SOURCE MATERIAL:
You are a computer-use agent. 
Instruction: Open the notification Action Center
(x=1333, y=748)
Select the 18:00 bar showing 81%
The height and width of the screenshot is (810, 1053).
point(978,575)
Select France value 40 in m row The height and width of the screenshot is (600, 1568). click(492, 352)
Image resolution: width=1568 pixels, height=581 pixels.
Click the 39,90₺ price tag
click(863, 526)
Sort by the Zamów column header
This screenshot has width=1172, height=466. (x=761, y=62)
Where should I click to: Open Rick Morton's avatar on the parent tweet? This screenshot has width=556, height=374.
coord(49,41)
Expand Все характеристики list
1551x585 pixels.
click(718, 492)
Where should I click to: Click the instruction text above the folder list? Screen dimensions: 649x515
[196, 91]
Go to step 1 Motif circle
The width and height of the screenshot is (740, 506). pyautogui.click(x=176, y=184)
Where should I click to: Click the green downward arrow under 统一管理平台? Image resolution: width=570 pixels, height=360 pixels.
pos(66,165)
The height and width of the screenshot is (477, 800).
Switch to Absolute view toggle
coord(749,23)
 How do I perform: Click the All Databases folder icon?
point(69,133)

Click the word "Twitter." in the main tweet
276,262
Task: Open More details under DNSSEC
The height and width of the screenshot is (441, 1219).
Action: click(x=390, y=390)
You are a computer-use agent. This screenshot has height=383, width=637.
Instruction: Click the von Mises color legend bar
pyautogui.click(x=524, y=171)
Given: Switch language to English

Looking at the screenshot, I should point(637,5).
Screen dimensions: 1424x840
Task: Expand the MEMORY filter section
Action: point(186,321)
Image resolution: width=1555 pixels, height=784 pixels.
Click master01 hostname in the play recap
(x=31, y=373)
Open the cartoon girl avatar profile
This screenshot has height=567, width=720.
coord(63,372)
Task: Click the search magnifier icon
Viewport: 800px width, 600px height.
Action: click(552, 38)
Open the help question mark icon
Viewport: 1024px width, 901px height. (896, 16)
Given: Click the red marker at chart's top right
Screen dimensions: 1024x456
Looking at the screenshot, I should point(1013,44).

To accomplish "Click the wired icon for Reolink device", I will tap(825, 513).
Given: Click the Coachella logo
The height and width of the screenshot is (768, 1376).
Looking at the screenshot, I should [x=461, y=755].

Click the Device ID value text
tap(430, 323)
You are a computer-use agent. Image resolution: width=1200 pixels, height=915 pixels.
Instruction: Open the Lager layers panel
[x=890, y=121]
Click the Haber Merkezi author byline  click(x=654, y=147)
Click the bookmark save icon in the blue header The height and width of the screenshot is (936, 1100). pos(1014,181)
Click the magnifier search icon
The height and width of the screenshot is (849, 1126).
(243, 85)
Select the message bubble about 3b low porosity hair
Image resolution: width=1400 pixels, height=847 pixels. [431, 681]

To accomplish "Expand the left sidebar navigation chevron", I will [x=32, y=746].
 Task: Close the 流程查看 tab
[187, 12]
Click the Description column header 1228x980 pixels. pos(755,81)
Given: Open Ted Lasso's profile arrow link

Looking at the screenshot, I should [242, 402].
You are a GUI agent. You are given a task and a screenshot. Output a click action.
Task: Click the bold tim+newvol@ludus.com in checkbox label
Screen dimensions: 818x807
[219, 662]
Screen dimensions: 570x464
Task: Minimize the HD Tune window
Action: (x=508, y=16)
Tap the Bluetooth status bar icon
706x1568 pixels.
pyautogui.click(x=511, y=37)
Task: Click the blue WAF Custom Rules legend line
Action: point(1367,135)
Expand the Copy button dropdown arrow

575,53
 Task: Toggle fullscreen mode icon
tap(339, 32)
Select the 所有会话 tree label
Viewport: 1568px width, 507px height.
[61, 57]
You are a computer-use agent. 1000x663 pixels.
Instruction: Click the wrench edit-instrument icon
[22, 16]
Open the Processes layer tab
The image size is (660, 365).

REQUIRED WORK:
Every line from the one holding "Task: Click the bold" through the final line of the listing must be echoed exactly; leave out all other lines.

SOLUTION TO THIS EXERCISE:
Task: Click the bold tim+newvol@ludus.com in checkbox label
Screen dimensions: 818x807
[219, 662]
Screen dimensions: 570x464
Task: Minimize the HD Tune window
Action: (x=508, y=16)
Tap the Bluetooth status bar icon
706x1568 pixels.
pyautogui.click(x=511, y=37)
Task: Click the blue WAF Custom Rules legend line
Action: point(1367,135)
Expand the Copy button dropdown arrow

575,53
 Task: Toggle fullscreen mode icon
tap(339, 32)
Select the 所有会话 tree label
Viewport: 1568px width, 507px height.
[61, 57]
You are a computer-use agent. 1000x663 pixels.
Instruction: Click the wrench edit-instrument icon
[22, 16]
Open the Processes layer tab
The image size is (660, 365).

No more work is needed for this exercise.